Every fall, parents share back-to-school photos of their children's smiling and excited faces. My son Ben's first day of preschool photos show a different story. His face did not say I do not want to attend school today ; it said I do not want to attend school ever .
His dad said it was just a phase and he would be over it soon. But I saw it differently. A mother's intuition, perhaps.
For my son and many of the approximately 1 in 36 children in the U.S. on the autism spectrum (ASD), school is more of a challenge than a celebration.
He tolerates it but struggles with the expectations, pace, and pressure. Ben began preschool with a pending autism diagnosis. I initially raised a mild concern with the pediatrician after noticing we "missed" milestones like crawling and walking.

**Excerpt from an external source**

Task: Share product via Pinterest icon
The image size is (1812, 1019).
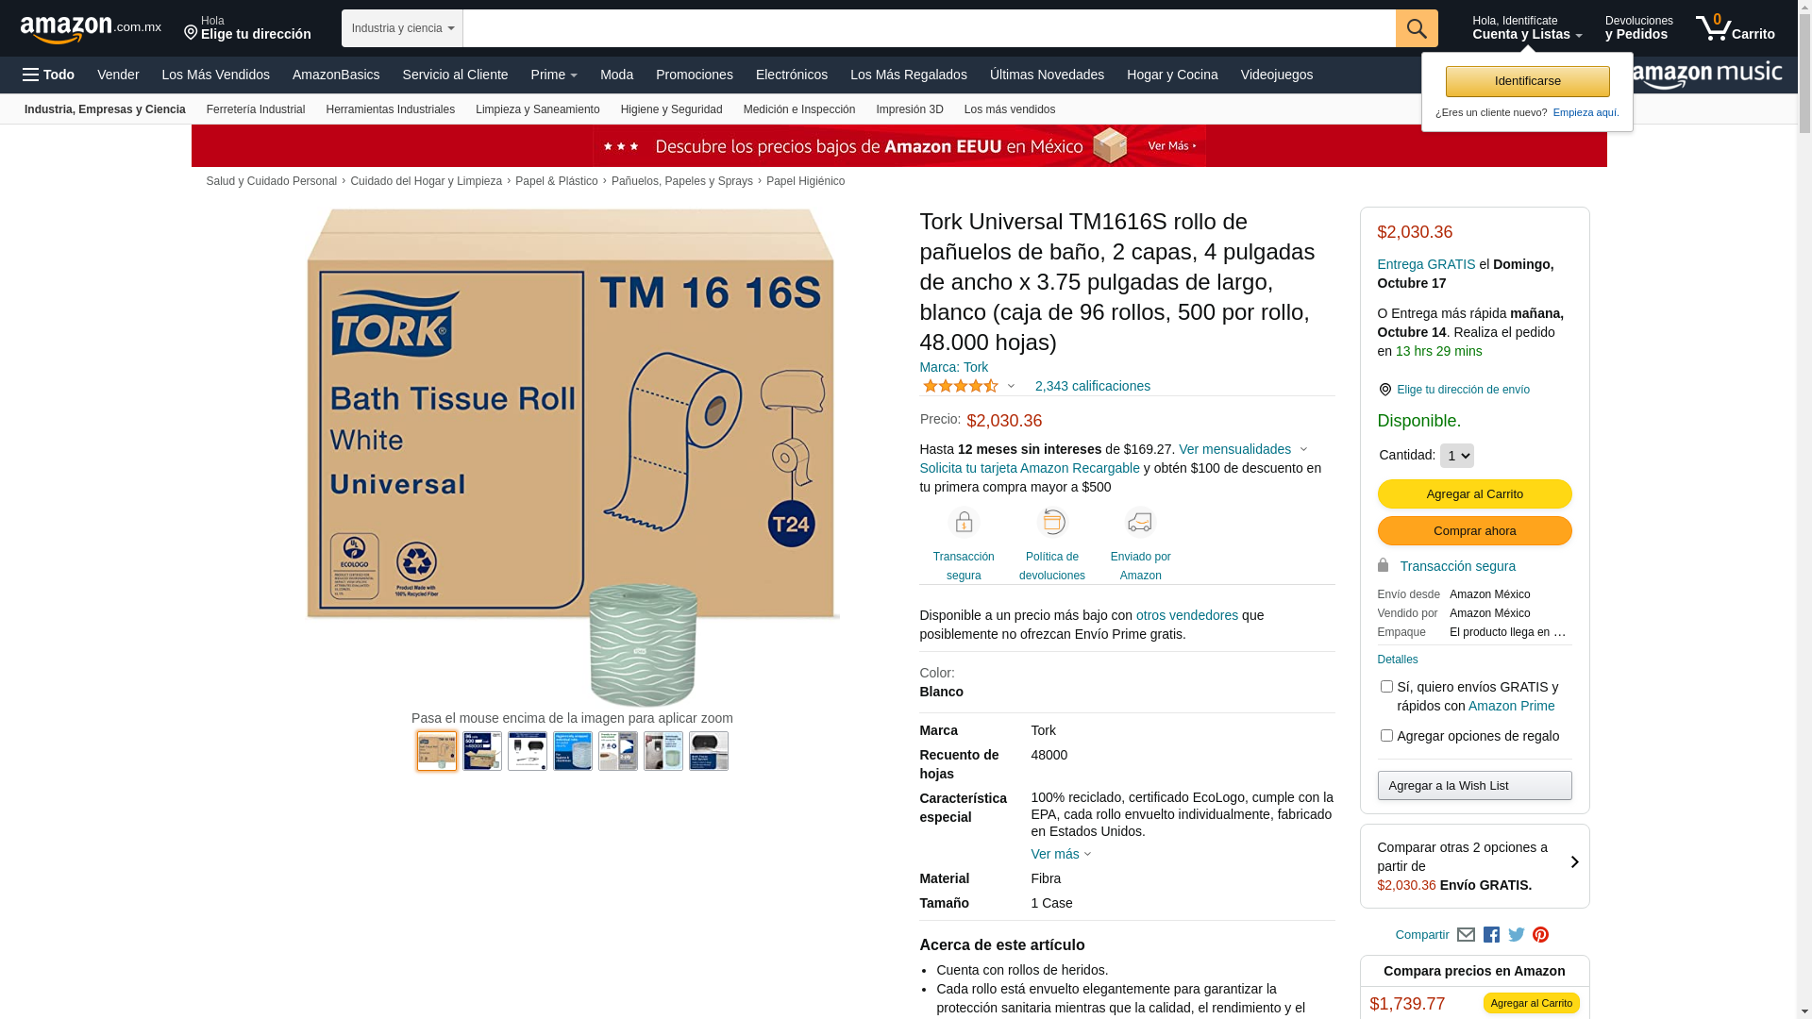Action: (x=1540, y=935)
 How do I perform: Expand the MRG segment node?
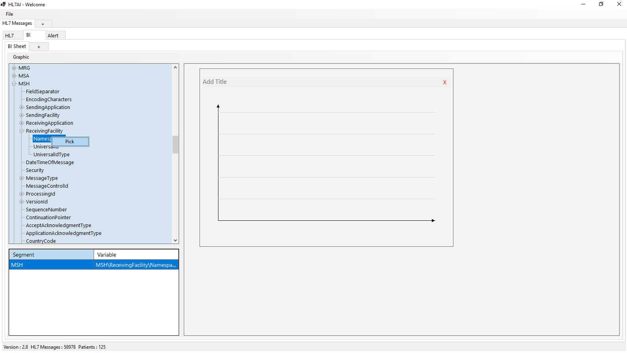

But I convinced myself I was overthinking it because he would make them up within weeks of the doctor's visits. He could communicate his needs, albeit one word at a time. Eat, hungry, up, out , puppy " Maisy ," and his personal favorite, "no thanks.
" It's called echolalia, and toddlers with ASD can stay in that stage longer than others, sometimes forever, and sometimes with non-verbal children, not at all. But then he started to read at two years old. We were impressed and particularly interested in what he was reading.
He had little inclination towards books but read construction signs, game instructions, and recipe ingredients. He would recognize and remember words but couldn't spell them. Ben is smart a.